Metabolism of Rhizobium bacteroids

Nitrogen fixation within legume nodules results from a complex metabolic exchange between bacteria of the family Rhizobiaciae and the plant host. Carbon is supplied to the differentiated bacterial cells, termed bacteroids, in the form of dicarboxylic acids to fuel nitrogen fixation. In exchange fixed nitrogen is transferred to the plant. Both the bacteroid and the plant derived peribacteroid membrane tightly regulate the exchange of metabolites. In the bacteroid oxidation of dicarboxylic acids via the TCA cycle occurs in an oxygen-limited environment. This restricts the TCA cycle at key points, such as the 2-oxoglutarate dehydrogenase complex, and requires that inputs of carbon and reductant are balanced with outputs from the TCA cycle. This may be achieved by metabolism through accessory pathways that can remove intermediates, reductant or ATP from the cycle.
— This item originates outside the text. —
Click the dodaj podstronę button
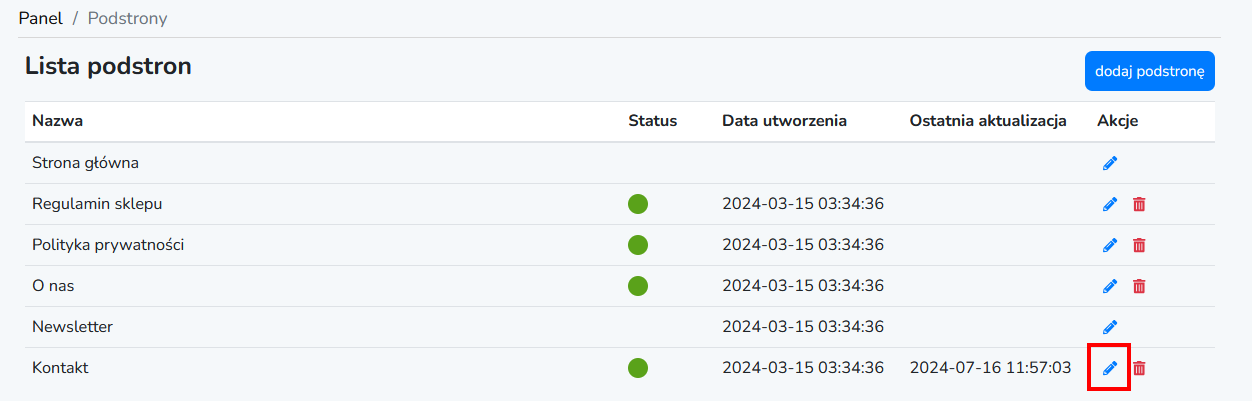The height and width of the screenshot is (401, 1252). pyautogui.click(x=1150, y=71)
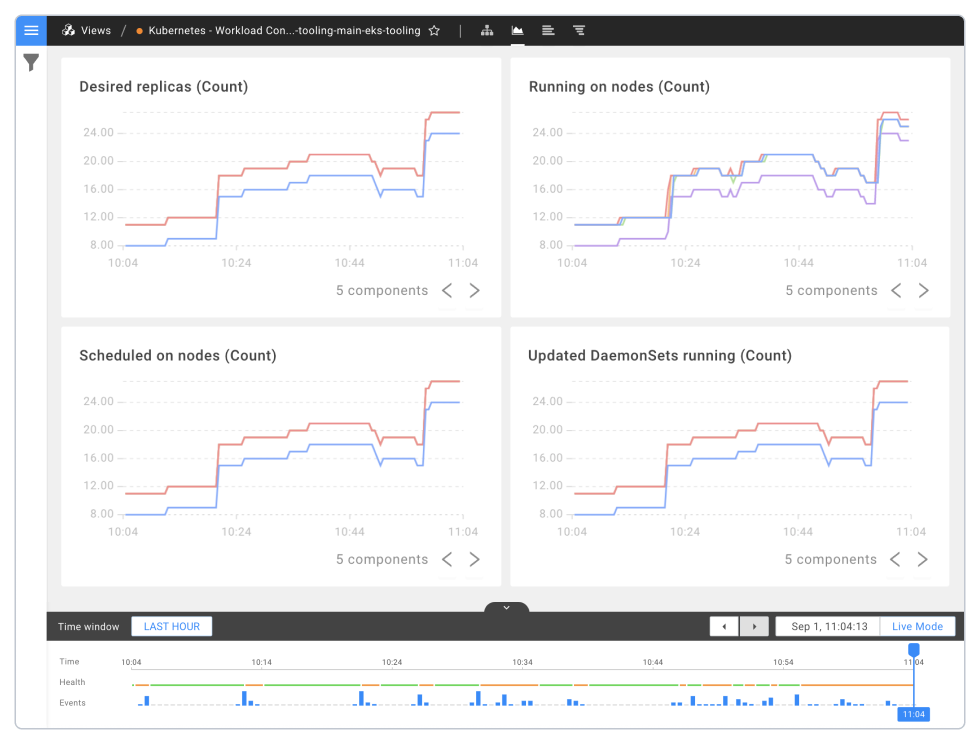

These include synthesis of the carbon polymers PHB and glycogen, and bypass pathways such as the recently identified 2-oxoglutarate decarboxylase reaction in soybean bacteroids. Recent labelling data has shown that bacteroids synthesise and secrete amino acids, which has led to controversy over the role of amino acids in nodule metabolism. Here we review bacteroid carbon metabolism in detail, evaluate the labeling studies which relate to amino acid metabolism by bacteroids, and place the work in context with the genome sequences of Mesorhizobium loti and Sinorhizobium meliloti. We also consider a wider range of metabolic pathways, which are probably of great importance to rhizobia in the rhizosphere, during nodule initiation, infection thread development and bacteroid development.